Begin SOURCE DOCUMENT
I think CREATE2 with Factory pattern can be found in well-known UniswapV3, and I believe Uniswap v3 don't need to fix it because the issue seems to be mostly impossible to happen in reality. Therefore, this issue should be considered as a low or non-issue. References: https://github.com/Uniswap/v3-periphery/blob/main/contracts/SwapRouter.sol#L65 https://github.com/Uniswap/v3-periphery/blob/main/contracts/libraries/CallbackValidation.sol#L21

Also, the attack cost makes a strong external condition, which requires a very big upfront cost with no certainty on pay out as attacker.

[nevillehuang]

To keep consistency of results, I think this issue should remain valid, but I am keeping my escalation up for @Czar102 to revisit this type of issues. I believe based on sponsor comments here and the assumption that all users make max approvals towards the router, this type of issues should have a better sherlock rule catering to this and/or make known to sponsors to be aware as a known accepted risk.

[Arabadzhiew]

The reason why such a vulnerability has not been exploited in the wild yet is that as @massun-onibakuchi mentioned, the attack requires a big upfront cost as of today. However, given the fact that NapierRouter is an immutable contract and taking into consideration the rapid advancement of computing capabilities (the Bitcoin hashrate alone has almost doubled since the Kyberswap issue was reported - it has raised from 4.71e20 to 7.68e20), we can see how this exploit might become much more profitable and very realistically feasible in the not so distant future. And as of now, the Sherlock rulebook does not have a fixed timeline within which an issue must occur, in order for it to be considered valid.

Also, the allowances that are going to be given to the contract are not an assumption, but rather a "fact of life" for such kind of contracts. Pretty much all DEX router contracts have token allowances in the magnitudes of millions of dollars. And that is because understandably, nobody wants to pay extra gas fees when possible.

On a final note, in the particular case of the NapierRouter all token allowances given to it can be stolen with a single address collision, while in the case of the Kyberswap issue, a separate collision has to be found for each token. That is because the CREATE2 addresses of the Napier pools are not computed based on all token addresses used within them.

I will refrain from commenting on this issue any further. I believe that enough has been said in order for the Head of Judging to be able to make an informed decision.
End SOURCE DOCUMENT
Begin EXTRACTED MATERIAL
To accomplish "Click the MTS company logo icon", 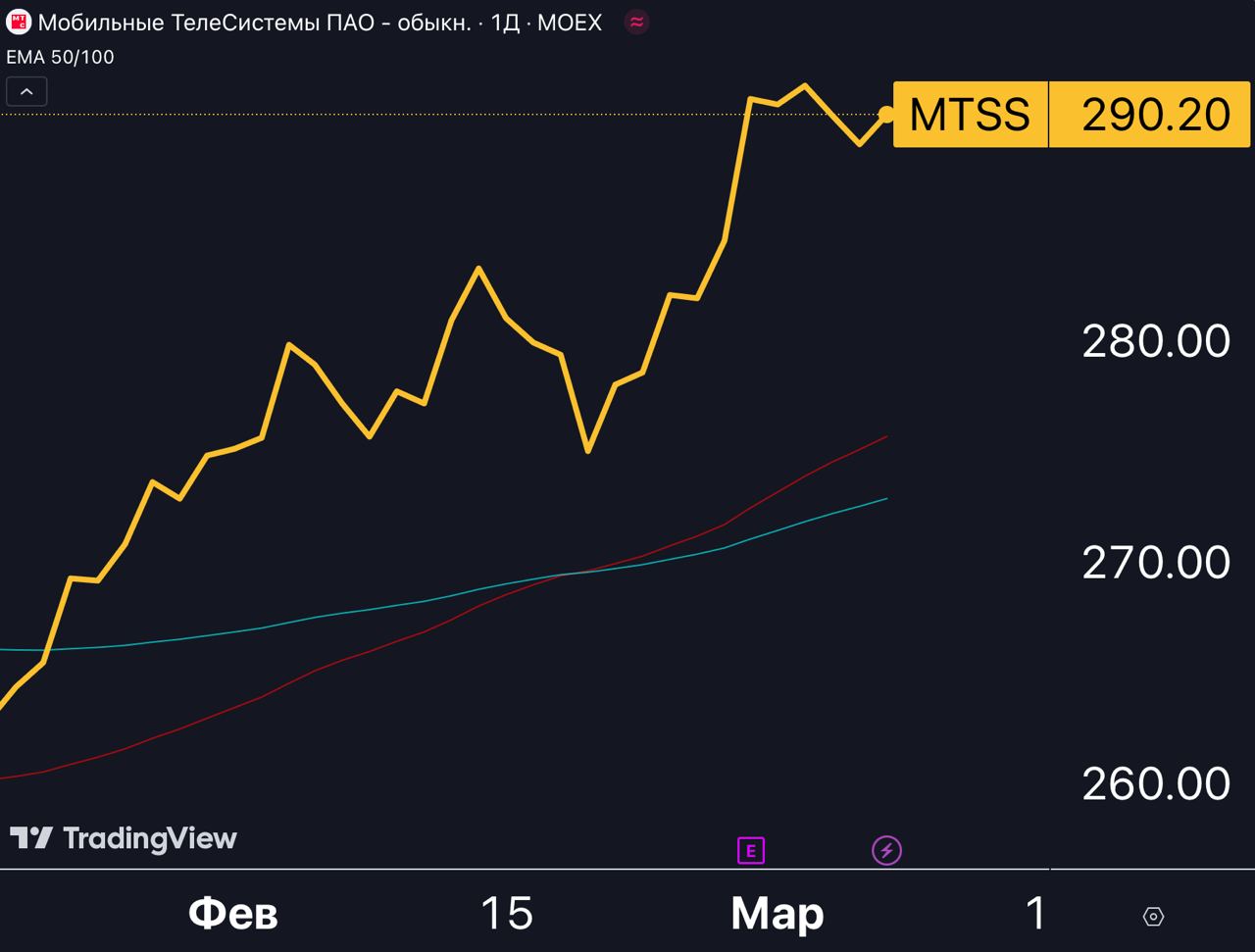I will (x=19, y=23).
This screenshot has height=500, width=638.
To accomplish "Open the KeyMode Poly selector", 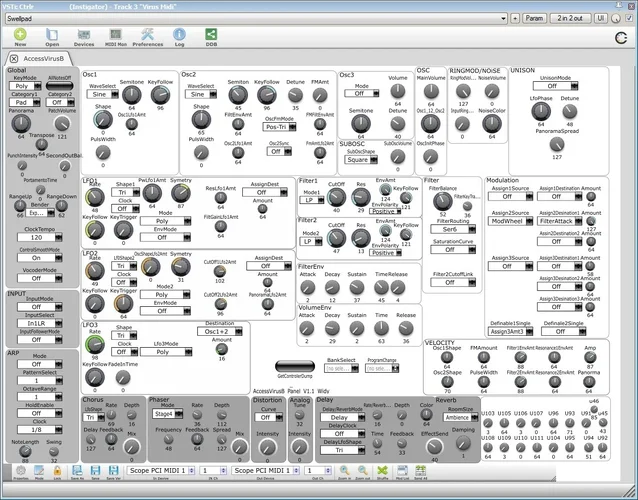I will (21, 87).
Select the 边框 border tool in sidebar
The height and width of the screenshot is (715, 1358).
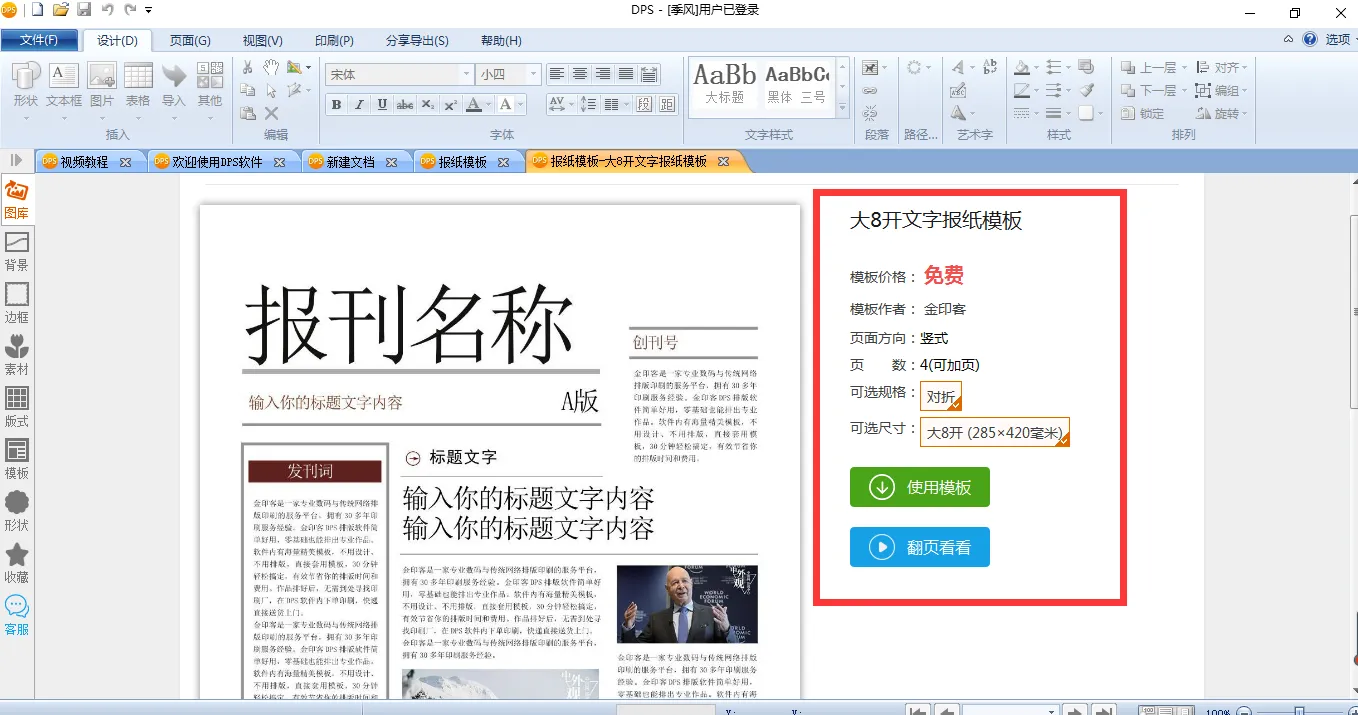(16, 303)
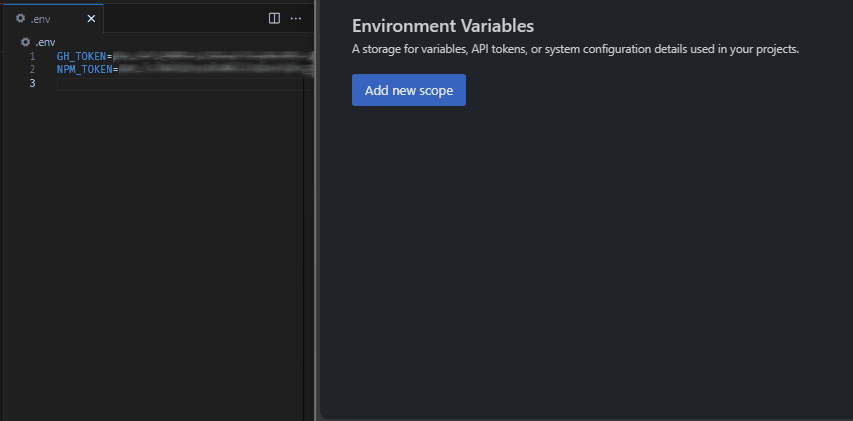Click the blurred GH_TOKEN value
Viewport: 853px width, 421px height.
(210, 56)
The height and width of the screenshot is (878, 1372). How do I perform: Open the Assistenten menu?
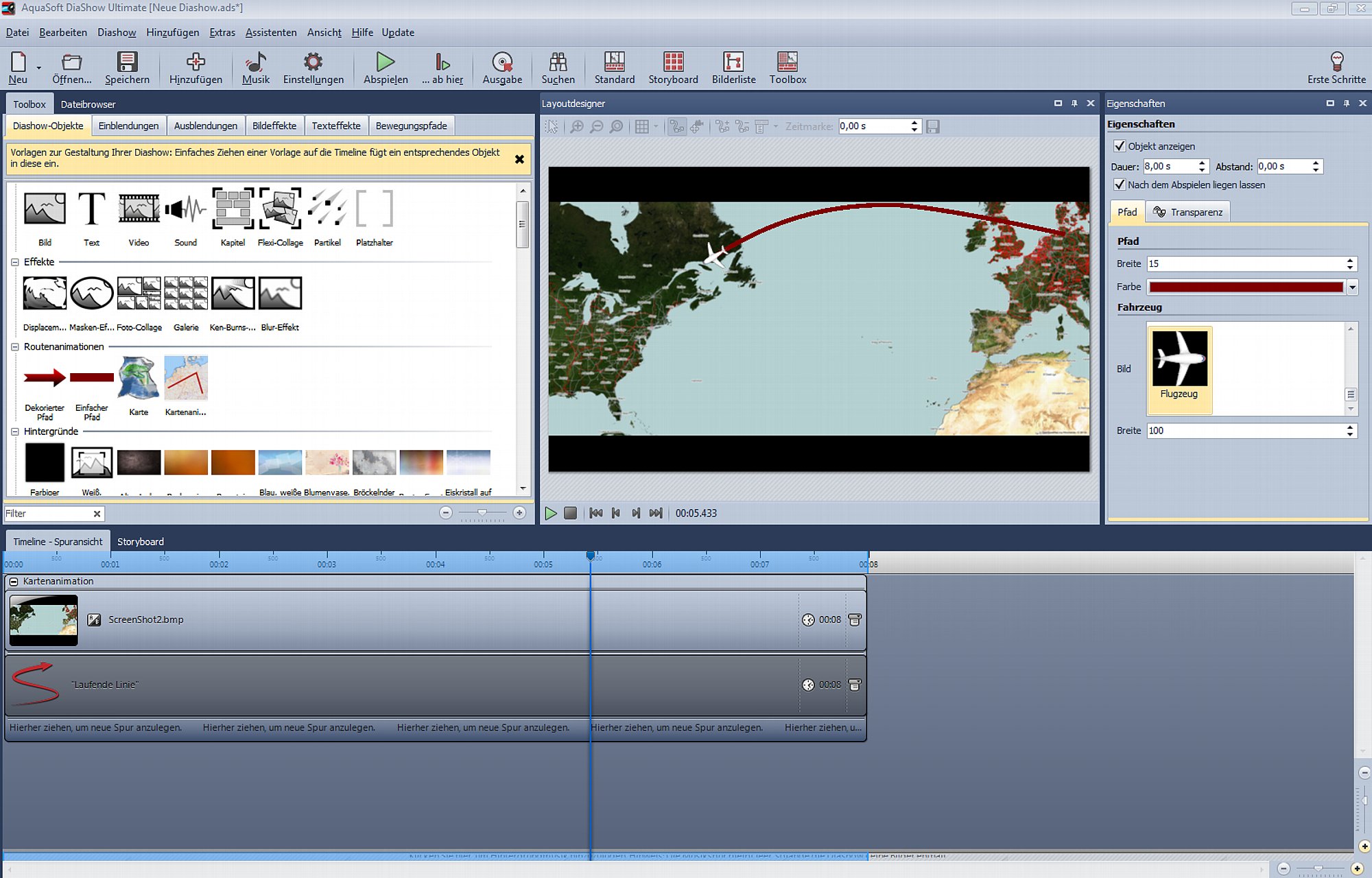[x=271, y=32]
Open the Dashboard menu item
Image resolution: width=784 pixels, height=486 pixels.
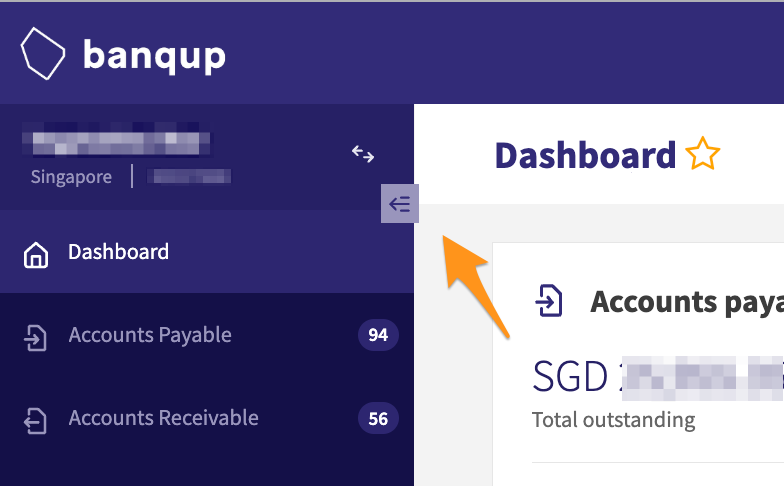tap(207, 252)
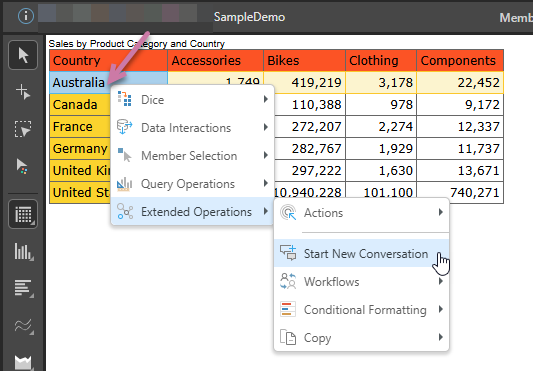Viewport: 533px width, 371px height.
Task: Select the arrow pointer tool
Action: point(23,55)
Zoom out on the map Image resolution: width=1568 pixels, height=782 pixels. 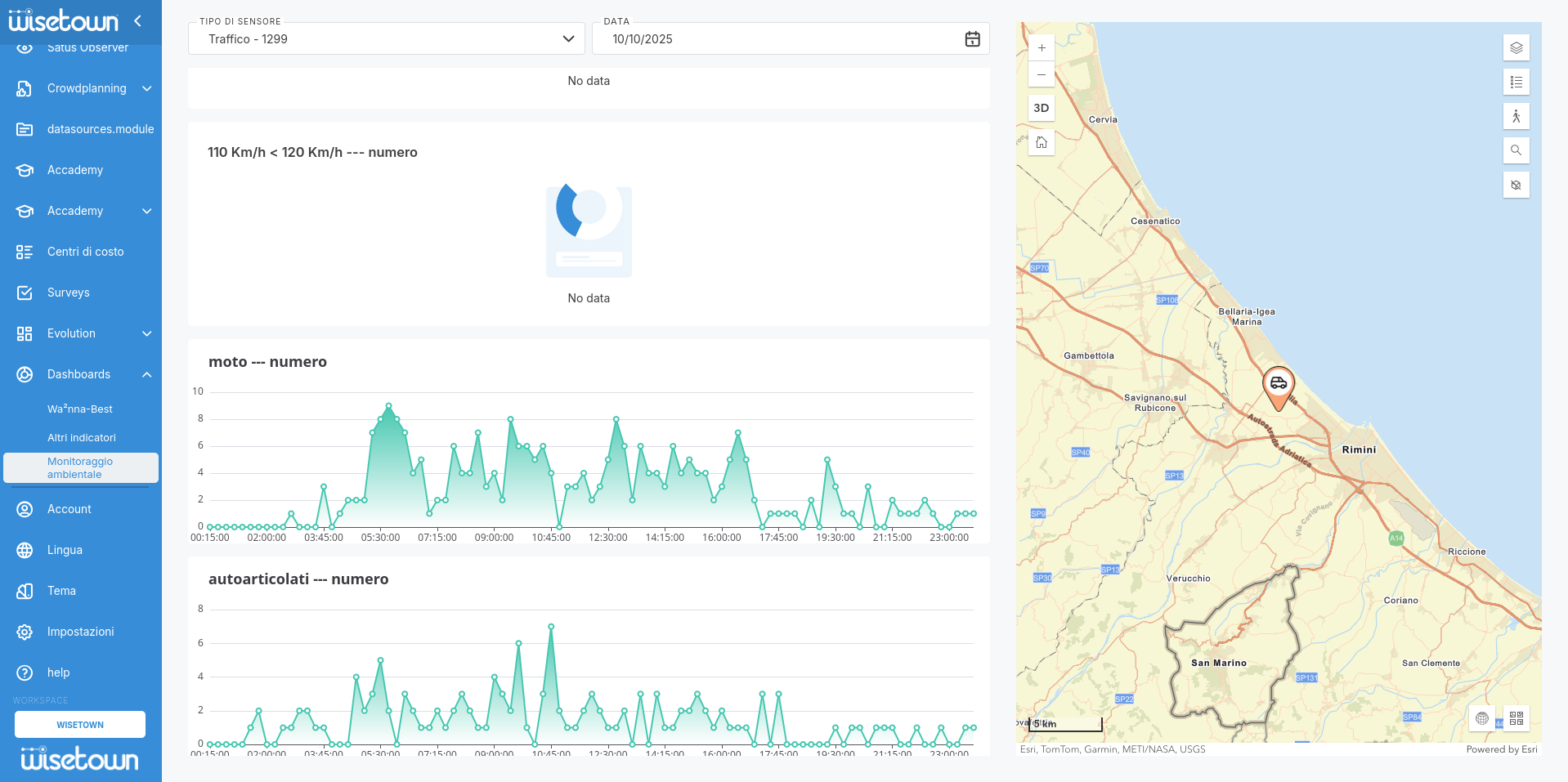click(1041, 74)
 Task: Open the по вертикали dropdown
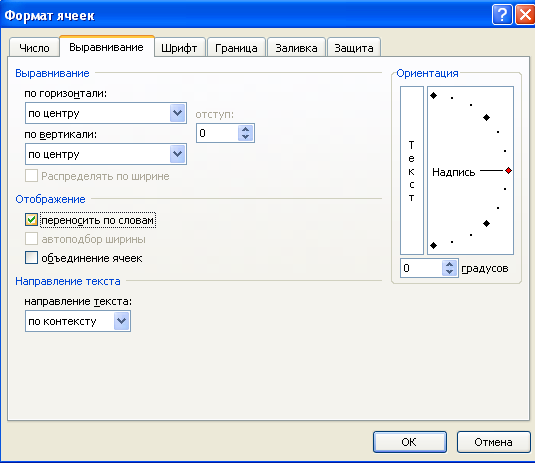tap(177, 154)
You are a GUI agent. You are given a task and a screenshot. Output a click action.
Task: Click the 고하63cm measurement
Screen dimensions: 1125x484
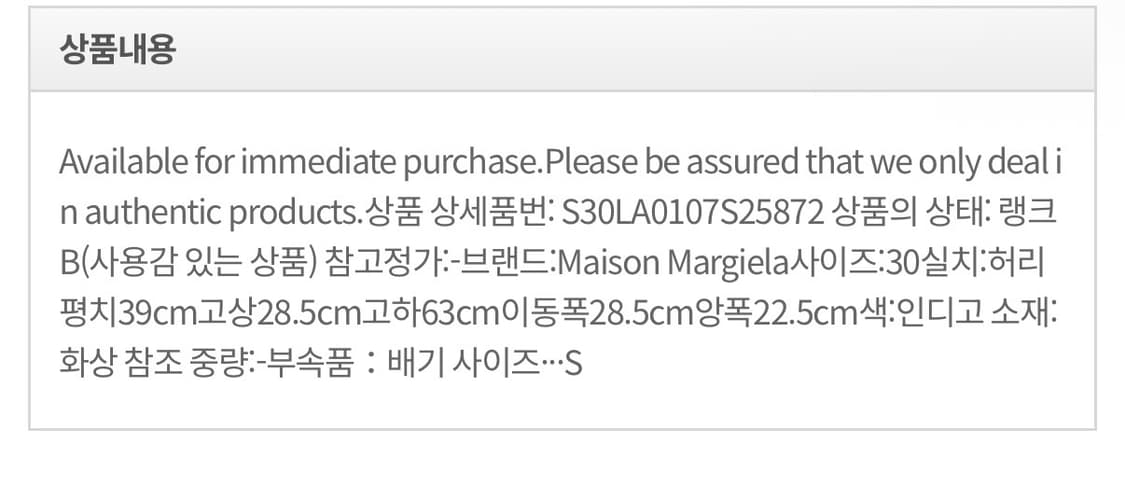point(441,313)
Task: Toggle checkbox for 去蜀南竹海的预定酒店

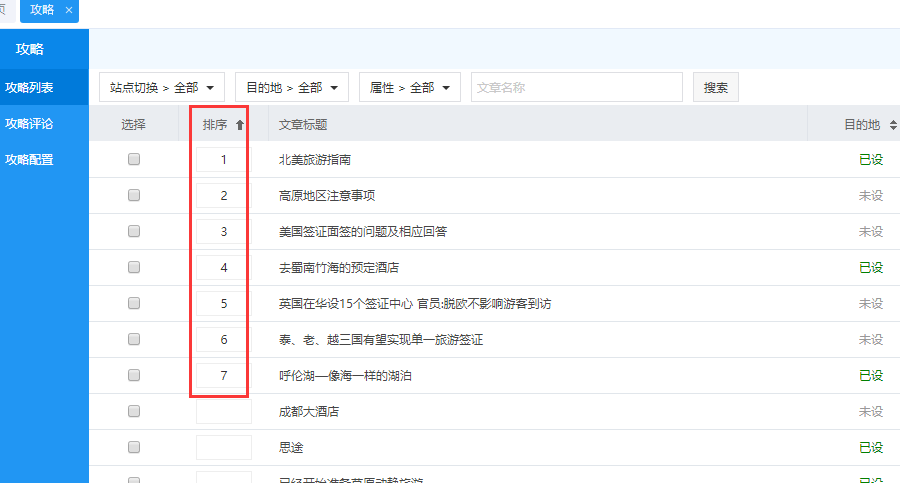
End EXTRACTED MATERIAL
TASK REQUIREMENTS -
(A) Translate this sentence from the NapierRouter thread into Spanish: "And that is because understandably, nobody wants to pay extra gas fees when possible."
(B) Please transcribe the NapierRouter thread starting at "Also, the allowances" and ending at "an informed decision.".
(C) Write the next part of the NapierRouter thread, picking up after its final sentence.

ANSWERS -
(A) Y eso se debe a que, comprensiblemente, nadie quiere pagar comisiones de gas adicionales cuando puede evitarlo.

(B)
Also, the allowances that are going to be given to the contract are not an assumption, but rather a "fact of life" for such kind of contracts. Pretty much all DEX router contracts have token allowances in the magnitudes of millions of dollars. And that is because understandably, nobody wants to pay extra gas fees when possible.

On a final note, in the particular case of the NapierRouter all token allowances given to it can be stolen with a single address collision, while in the case of the Kyberswap issue, a separate collision has to be found for each token. That is because the CREATE2 addresses of the Napier pools are not computed based on all token addresses used within them.

I will refrain from commenting on this issue any further. I believe that enough has been said in order for the Head of Judging to be able to make an informed decision.

(C)
[xiaoming9090]

A note to the judges. The risk profile of this issue is the same as the Arcadia's Contest (https://github.com/sherlock-audit/2023-12-arcadia-judging/issues/59). Thus, the risk rating of this issue should be aligned for consistency. Thanks.

[cvetanovv]

This issue should remain Medium. The report is similar to the Arcadia contest from a few weeks ago. It wouldn't be fair for it to be Low here. However, I suggest that Sherlock include it in the documentation as a known issue in the future.

[Czar102]

To exploit this, an attacker would need to find a collision between an owned address and a potentially deployed pool (if there is less than 10^12 pools deployed then the attack is definitely unfeasible). So, the attacker needs to make the owner deploy a pool. The attacker needs to be the owner.

The issue by itself is a borderline Med/Low, so I believe, considering this additional constraint needed to execute it, this issue should be of Low severity.

Please correct me if I'm understanding something wrongly.

[Arabadzhiew]

@Czar102 There doesn't have to be a deployed pool at the given address. The goal of the exploit is to find a combination of the basePool and underlying values that results in an address that is equal to an EOA controlled by the malicious user. Then, that user will be able to call any one of the two callbacks through that EOA and steal the token allowances given to the router contract.

[Czar102]

@Arabadzhiew indeed, thank you for correcting me!

I'm planning to reject the escalation and leave this a valid Medium severity issue.

[Czar102]

On second thoughts, @Arabadzhiew can you elaborate how much computation needs to be done having ~2^50 memory available?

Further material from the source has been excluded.